41.23.5 Glyphless Character Display

Glyphless characters are characters which are displayed in a special way, e.g., as a box containing a hexadecimal code, instead of being displayed literally. These include characters which are explicitly defined to be glyphless, as well as characters for which there is no available font (on a graphical display), and characters which cannot be encoded by the terminal’s coding system (on a text terminal).

The glyphless-display-mode minor mode can be used to toggle displaying glyphless characters in a convenient manner in the current buffer. If this mode is enabled, all the glyphless characters are displayed as boxes that display acronyms of their character names.

Variable: glyphless-char-display

For more fine-grained (and global) control, this variable can be used. The value of this variable is a char-table which defines glyphless characters and how they are displayed. Each entry must be one of the following display methods:

nil

Display the character in the usual way.

zero-width

Don’t display the character.

thin-space

Display a thin space, 1-pixel wide on graphical displays, or 1-character wide on text terminals.

empty-box

Display an empty box.

hex-code

Display a box containing the Unicode codepoint of the character, in hexadecimal notation.

an ASCII string

Display a box containing that string. The string should contain at most 6 ASCII characters. As an exception, if the string includes just one character, on text-mode terminals that character will be displayed without a box; this allows to handle such “acronyms” as a replacement character for characters that cannot be displayed by the terminal.

a cons cell (graphical . text)

Display with graphical on graphical displays, and with text on text terminals. Both graphical and text must be one of the display methods described above.

The thin-space, empty-box, hex-code, and ASCII string display methods are drawn with the glyphless-char face. On text terminals, a box is emulated by square brackets, ‘[]’.

The char-table has one extra slot, which determines how to display any character that cannot be displayed with any available font, or cannot be encoded by the terminal’s coding system. Its value should be one of the above display methods, except zero-width.

If a character has a non-nil entry in an active display table, the display table takes effect; in this case, Emacs does not consult glyphless-char-display at all.

User Option: glyphless-char-display-control

This user option provides a convenient way to set glyphless-char-display for groups of similar characters. Do not set its value directly from Lisp code; the value takes effect only via a custom :set function (see Defining Customization Variables), which updates glyphless-char-display.
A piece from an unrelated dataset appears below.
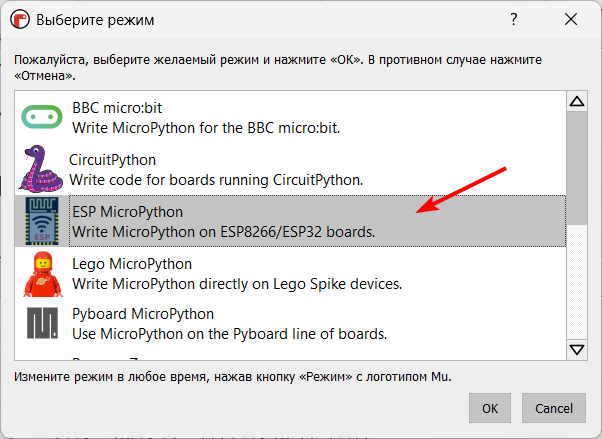The height and width of the screenshot is (439, 602).
Task: Pick the ESP MicroPython list item
Action: [x=290, y=221]
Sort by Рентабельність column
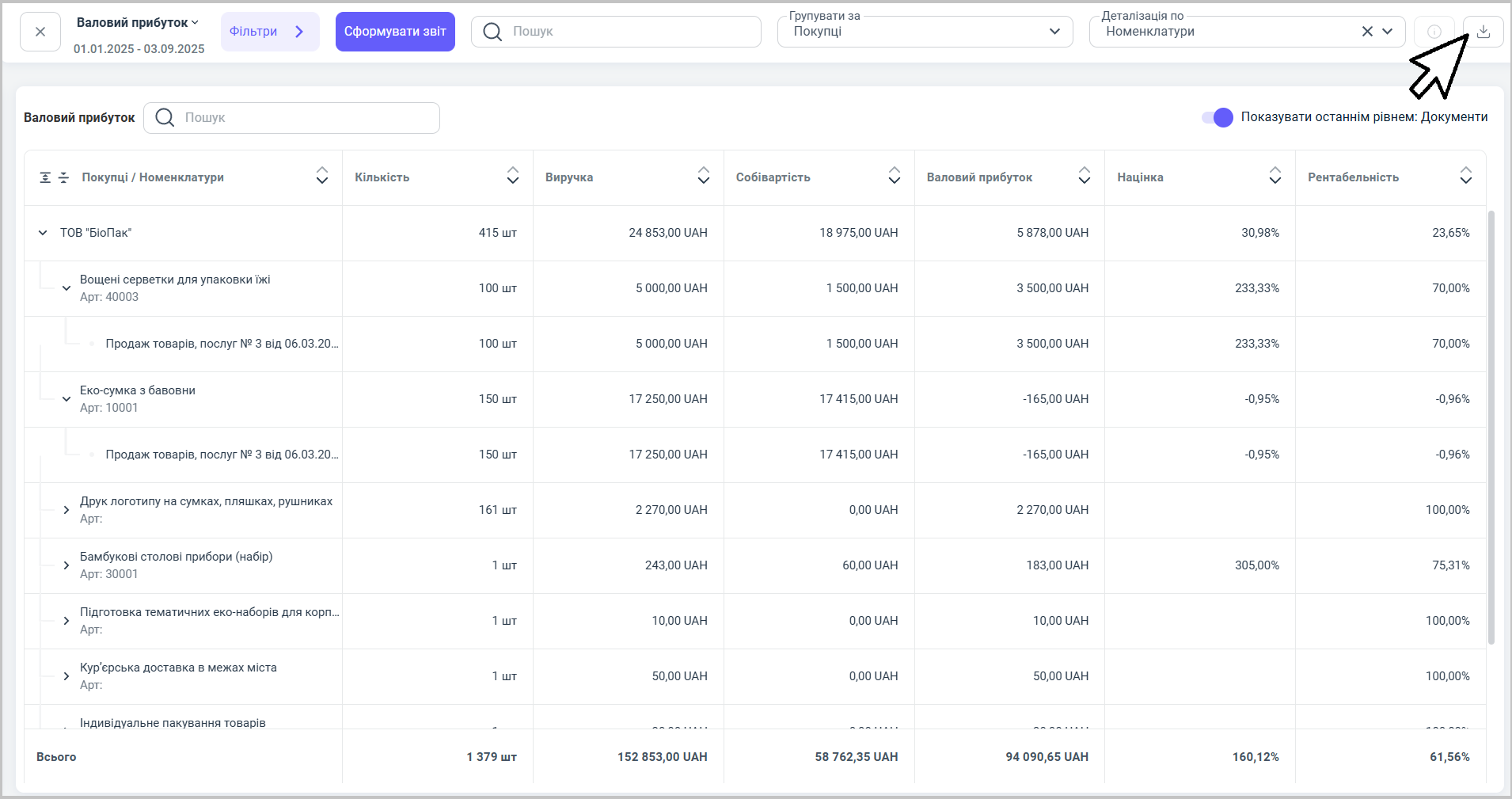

Its value should be an alist of elements (group . method), where group is a symbol specifying a group of characters, and method is a symbol specifying how to display them.

group should be one of the following:

c0-control

ASCII control characters U+0000 to U+001F, excluding the newline and tab characters (normally displayed as escape sequences like ‘^A’; see How Text Is Displayed in The GNU Emacs Manual).

c1-control

Non-ASCII, non-printing characters U+0080 to U+009F (normally displayed as octal escape sequences like ‘\230’).

format-control

Characters of Unicode General Category [Cf], such as U+200E LEFT-TO-RIGHT MARK, but excluding characters that have graphic images, such as U+00AD SOFT HYPHEN.

bidi-control

This is a subset of format-control, but only includes characters that are related to bidirectional formatting control, like U+2069 POP DIRECTIONAL ISOLATE and U+202A LEFT-TO-RIGHT EMBEDDING. See Bidirectional Display.
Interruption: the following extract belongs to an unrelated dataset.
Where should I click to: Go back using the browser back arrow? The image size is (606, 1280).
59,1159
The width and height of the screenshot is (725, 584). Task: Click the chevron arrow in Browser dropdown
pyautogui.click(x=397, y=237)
Characters of Unicode General Category [Cf], such as U+200E LEFT-TO-RIGHT MARK, but excluding characters that have graphic images, such as U+00AD SOFT HYPHEN.

variation-selectors

Unicode VS-1 through VS-256 (U+FE00 through U+FE0F and U+E0100 through U+E01EF), which are used to select between different glyphs for the same codepoints (typically emojis).

no-font

Characters for which there is no suitable font, or which cannot be encoded by the terminal’s coding system, or those for which the text-mode terminal has no glyphs.

The method symbol should be one of zero-width, thin-space, empty-box, or hex-code. These have the same meanings as in glyphless-char-display, above.